Я вспомнил зеленый камень с Меркурия, красовавшийся на платье Веры, он достался ей лишь потому, что его забраковали создатели этой машины, нашей корабельной МУМ, одной из многих сотен однотипных машин, рассеянных по планетам, смонтированных на галактических судах, тот удивительно красивый, самосветящийся камень был недостаточно хорош для МУМ, он годился лишь на украшения, а не на вычисления, мог стать элементом платья, но не уголком всепонимающего мозга.
— Ты, сверхмудрая и безошибочная! — сказал я. — Ты, абсолютная, как выдуманный когда-то людьми господь, рассчитывающая миллиарды комбинаций в секунду, может быть, поделишься со мной итогом одной комбинации, той, что реально совершается снаружи — двести кораблей врагов против одного нашего?
«Поражение! — засветился в моем мозгу холодный ответ МУМ. Через секунду она уточнила: — Гибель «Волопаса» после гибели многих атакующих судов врага».
Я зло усмехнулся. Я ненавидел черствую машину.
— Подороже продадим наши жизни, так это называется на языке Камагина. А если без категорий купли и продажи? Согласись, всезнающая, та эпоха, когда все продавалось и покупалось, в том числе и человеческие жизни, давно отжила.
«Вы воюете, а война древнее торговли. Раз явление древнее, термины, описывающие его, тоже не новы».
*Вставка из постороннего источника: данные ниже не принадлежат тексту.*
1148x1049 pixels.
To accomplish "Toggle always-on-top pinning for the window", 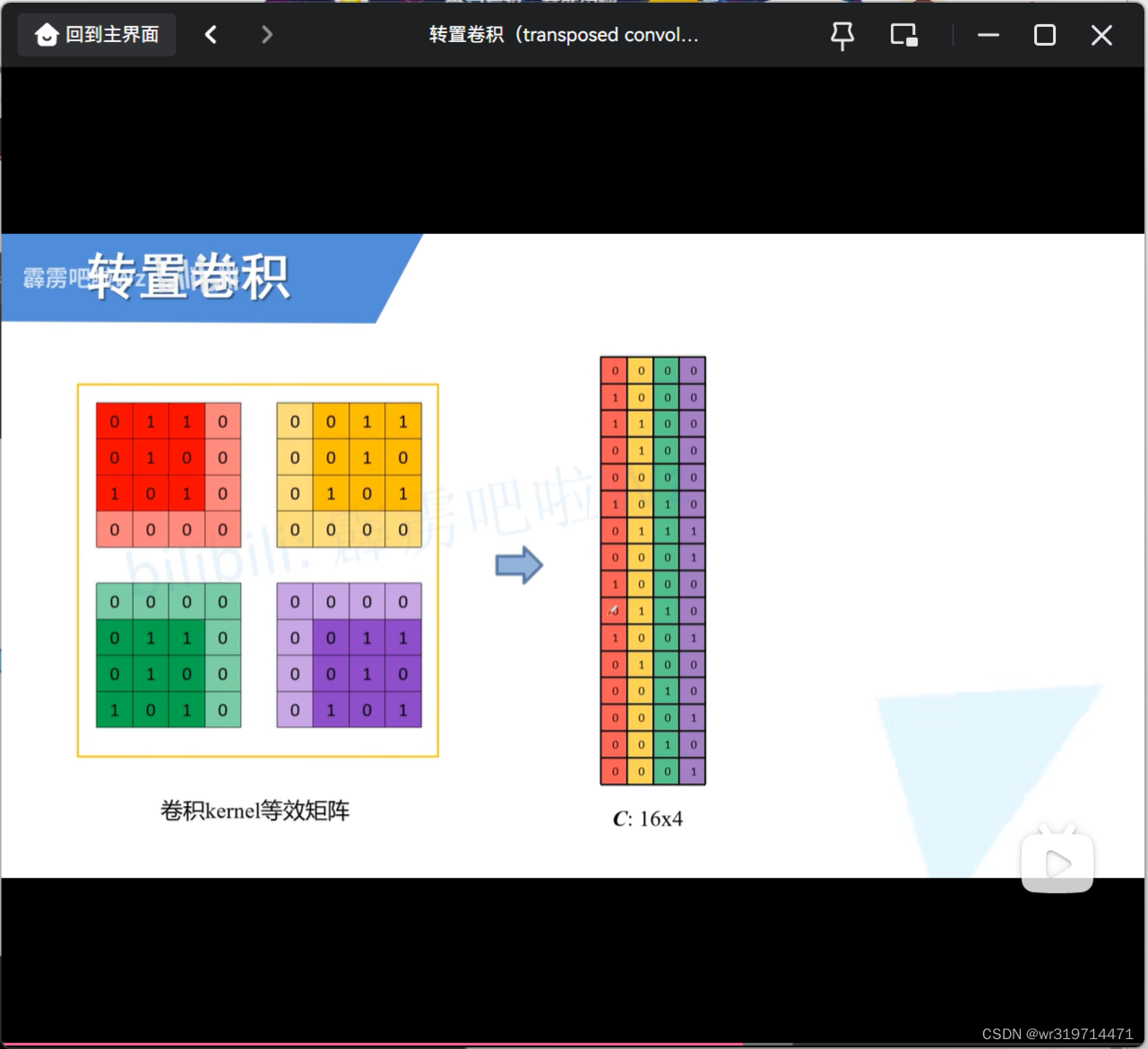I will pos(842,34).
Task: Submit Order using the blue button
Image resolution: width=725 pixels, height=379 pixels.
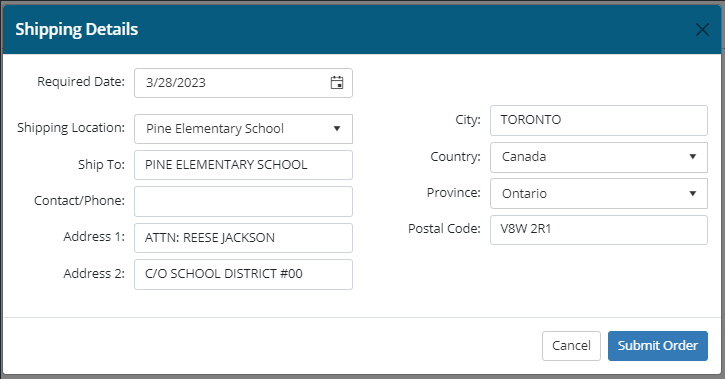Action: coord(657,345)
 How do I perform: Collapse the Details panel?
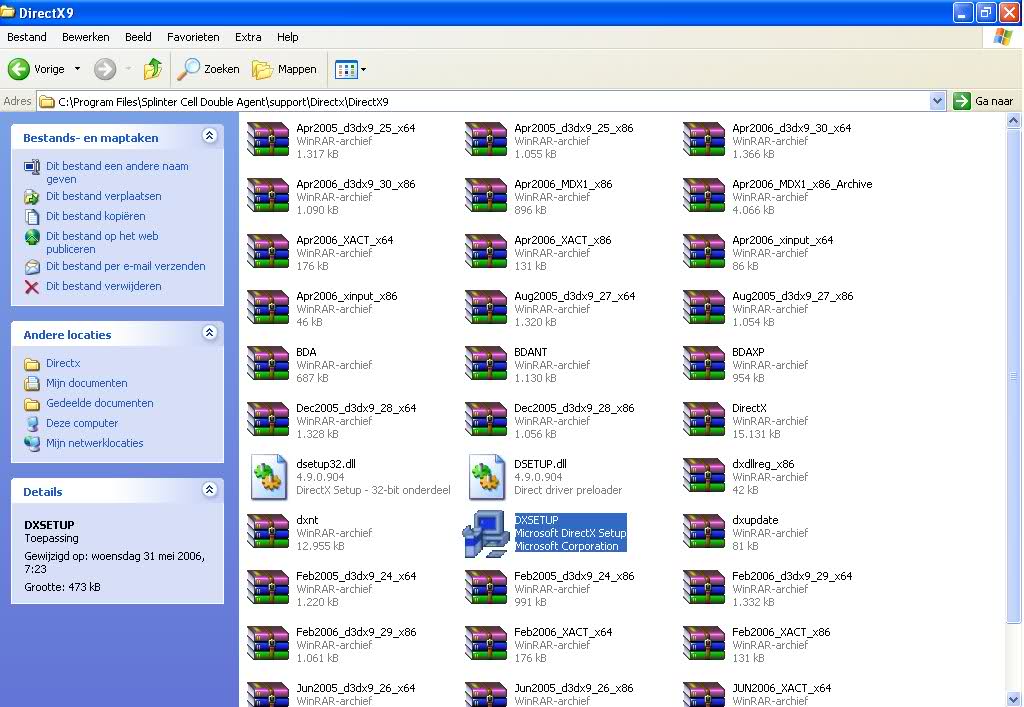(x=209, y=491)
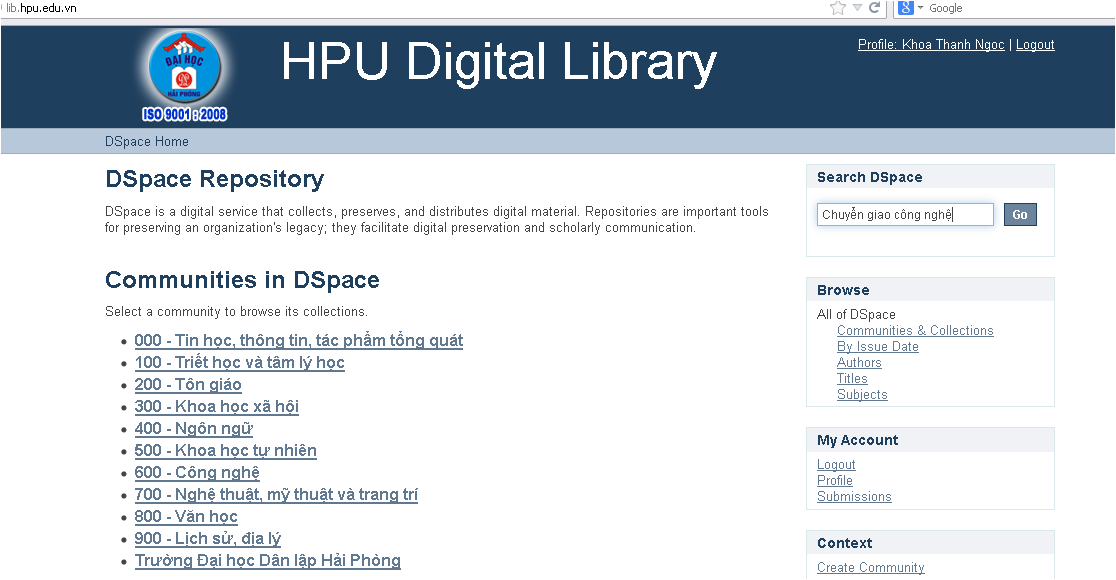1116x580 pixels.
Task: Open Submissions under My Account
Action: tap(854, 497)

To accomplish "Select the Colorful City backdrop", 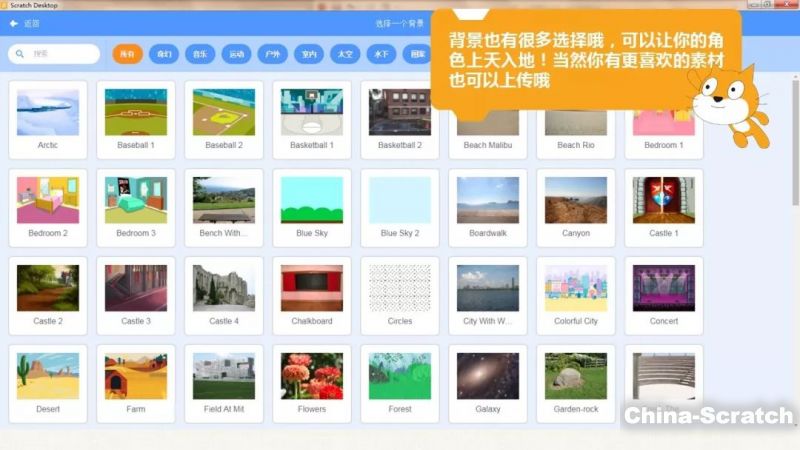I will pos(575,294).
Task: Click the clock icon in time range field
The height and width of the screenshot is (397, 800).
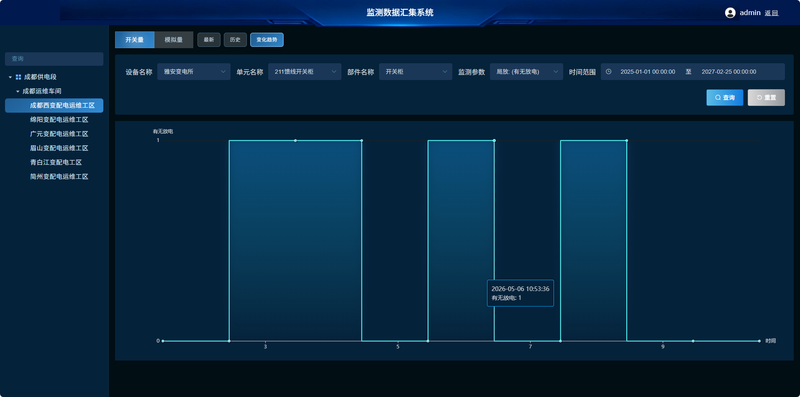Action: coord(609,72)
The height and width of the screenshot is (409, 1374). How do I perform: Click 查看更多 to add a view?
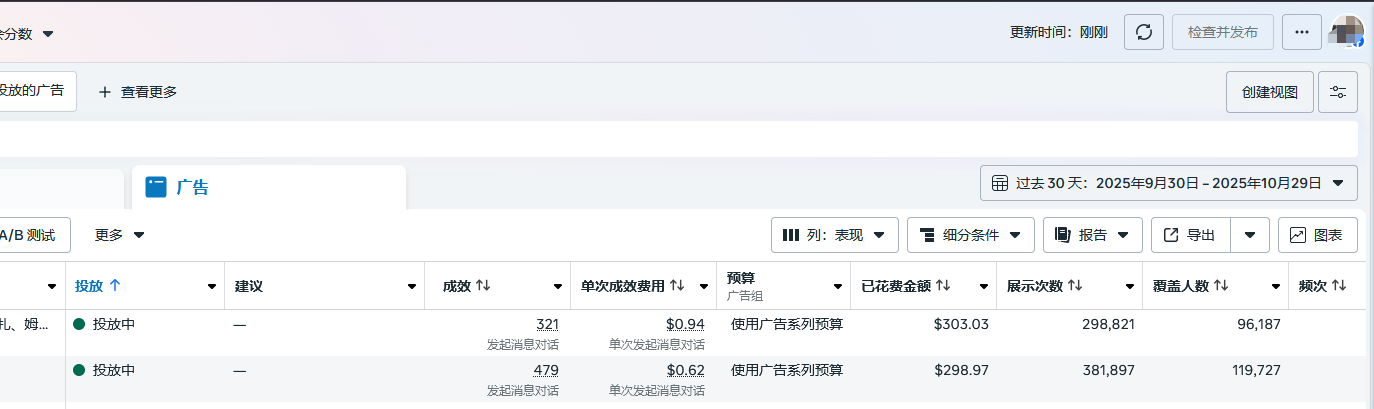(138, 92)
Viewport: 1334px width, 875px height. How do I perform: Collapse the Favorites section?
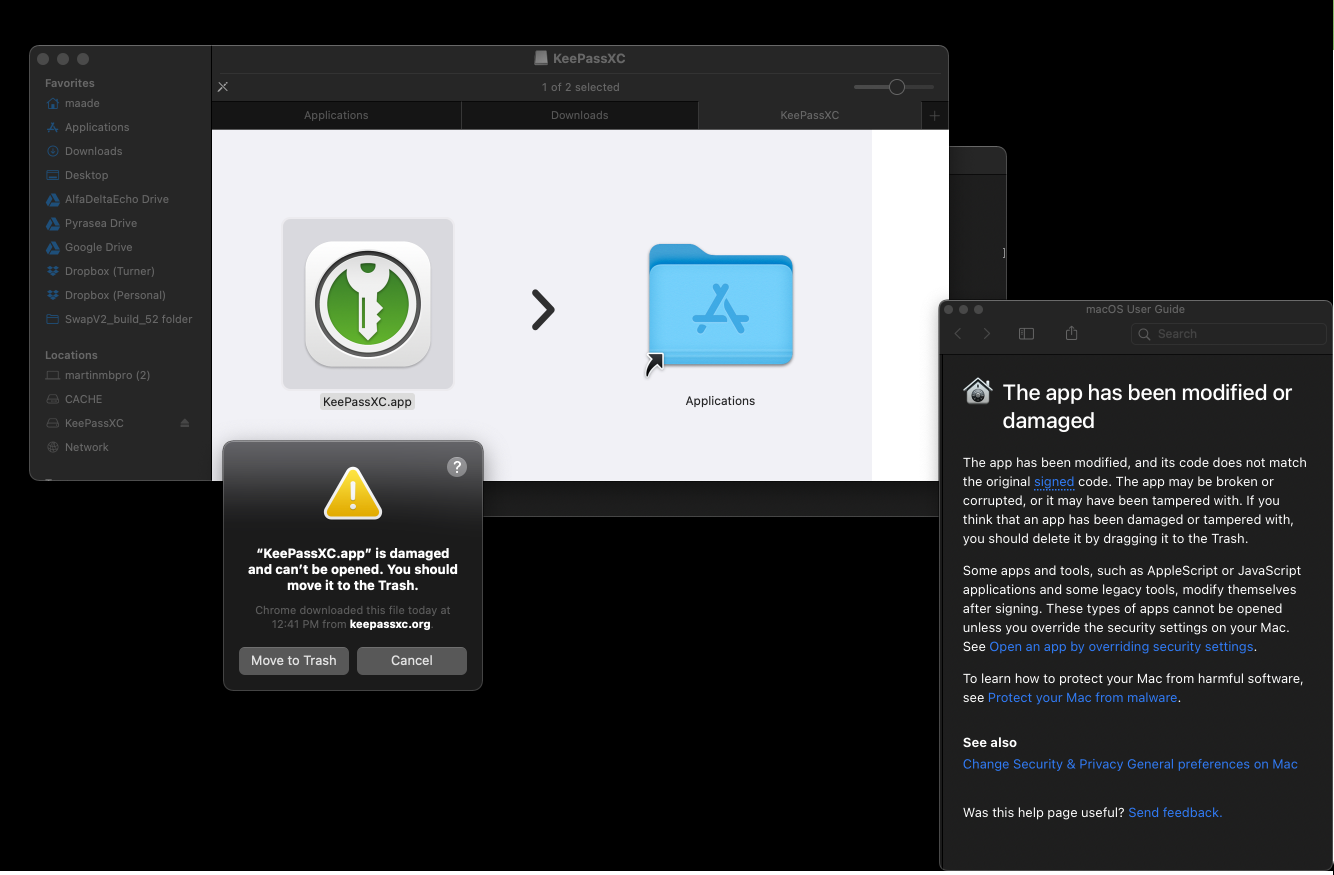[x=69, y=83]
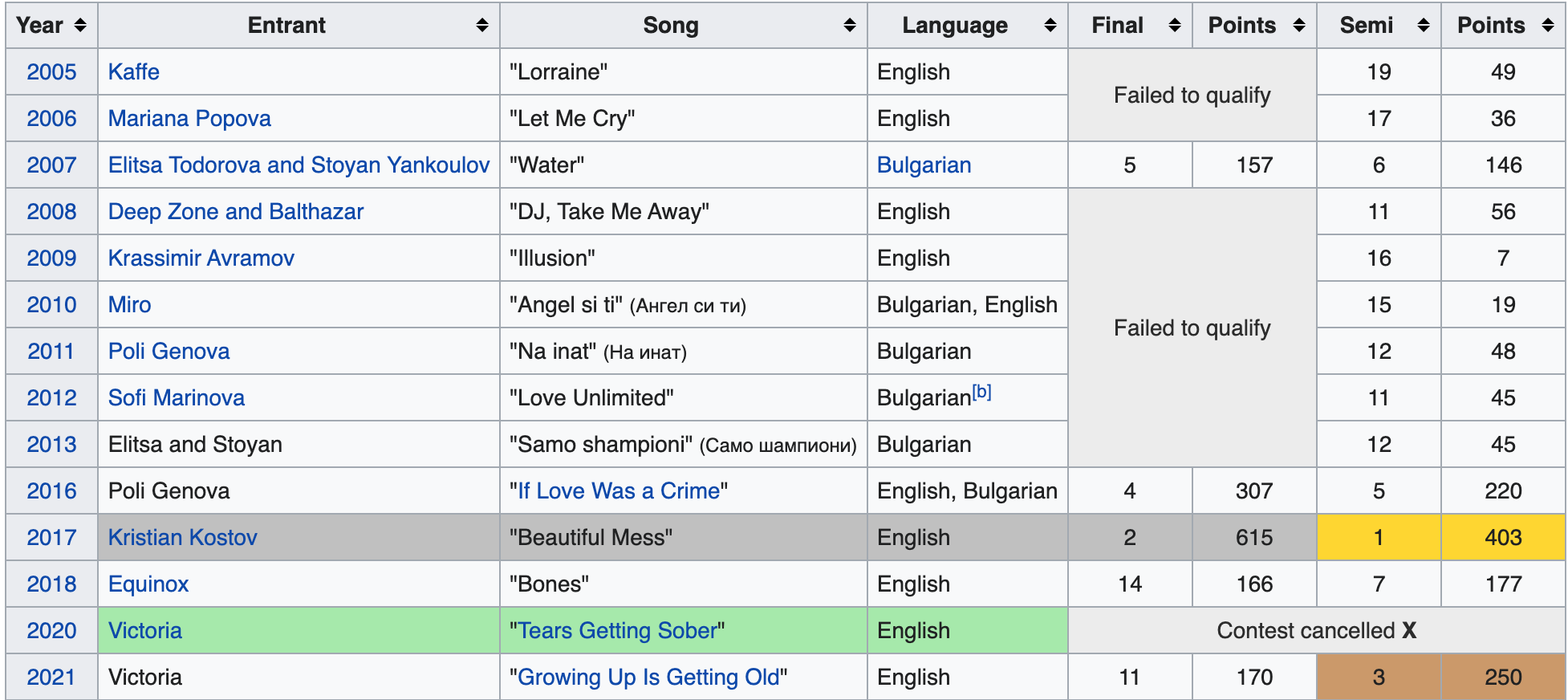Open "If Love Was a Crime" song link
Image resolution: width=1568 pixels, height=700 pixels.
point(619,491)
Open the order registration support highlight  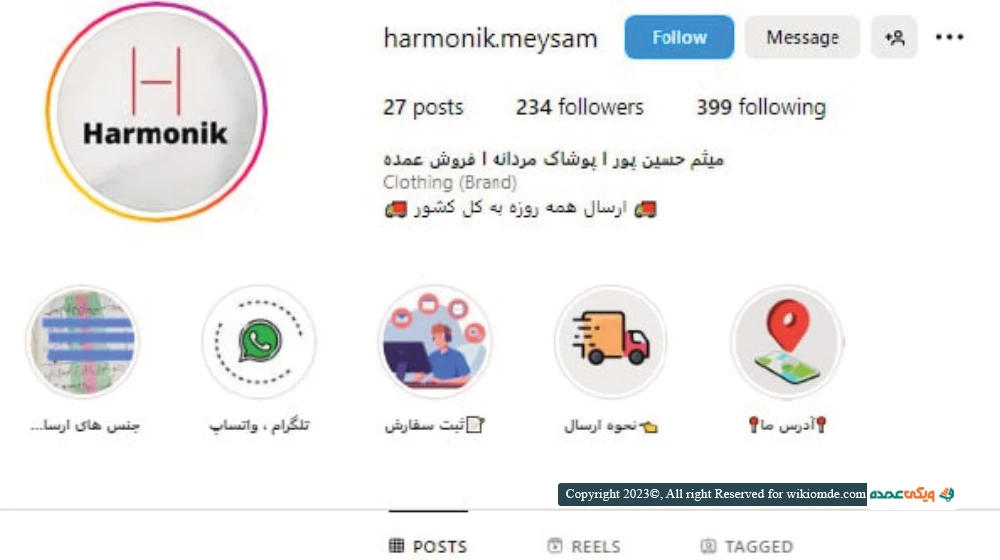pos(435,341)
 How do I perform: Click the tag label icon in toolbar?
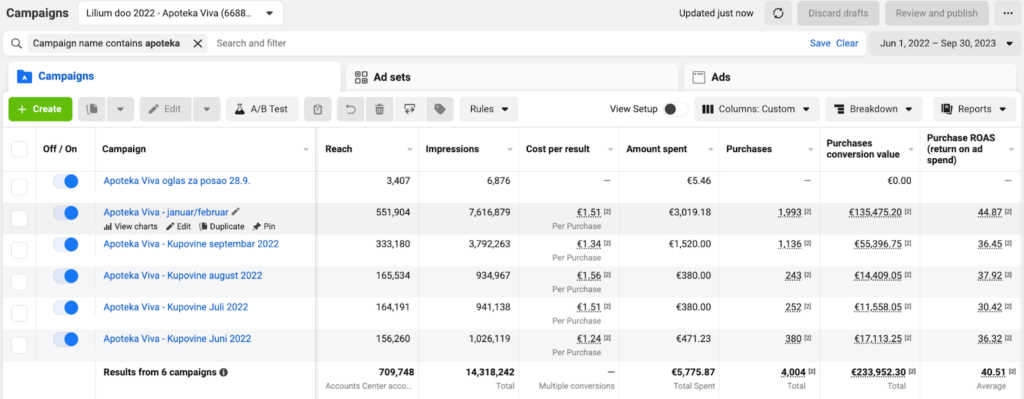click(x=440, y=109)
— Значит, иного выхода нет?
«Нет. Гибель».
— И твоя, стало быть, гибель, всепонимающая?
«Моя — в первую очередь. Если я попаду в руки врага, человечество потерпит больший урон, чем если им достанется живой кто-либо из вас или все вы разом. Для гарантии успеха вы обязаны демонтировать меня, не дожидаясь общей гибели».
— Дура ты! — сказал я. — Надменное и тупое вещество, имитирующее живой разум! Гарантия успеха… Ты будешь, конечно, демонтирована, это я тебе обещаю!
Я быстро вышел из помещения МУМ и прошел в отделение аннигиляторов Танева. Я блуждал по узким коридорам, пролезал в щели, поднимался на лесенки, задерживался на площадках — всюду вспыхивал свет, когда я приближался. И всюду были машины, гигантские, огромней городских домов, механизмы, сотни, может быть, тысячи, автономных машин, при всей своей величине не более чем крохотные элементы созидательного и разрушающего начала галактического корабля.
Я дотрагивался до них, прислонялся к ним, любовался ими, печалился о них.
Может быть, только в мечте о всемогущем боге создавал до них человек нечто подобное, умеющее творить вещество из «ничего» и превращать вещество снова в «ничто». Но то представление о боге было мечтой, фантастично разыгравшимся воображением, а здесь присутствовало материальное создание человеческого ума — реальный аппарат творения и уничтожения. Ни я, ни кто-либо другой из людей не знал этих машин во всем их многообразии, мы могли постичь их в деталях, но не в целом, даже МУМ не знала их все, она лишь управляла и командовала ими — они были доступны в целом только коллективному разуму человечества. И сейчас я должен был их уничтожить, чтоб они не достались врагу. И это было много тяжелее, чем решиться на собственное уничтожение.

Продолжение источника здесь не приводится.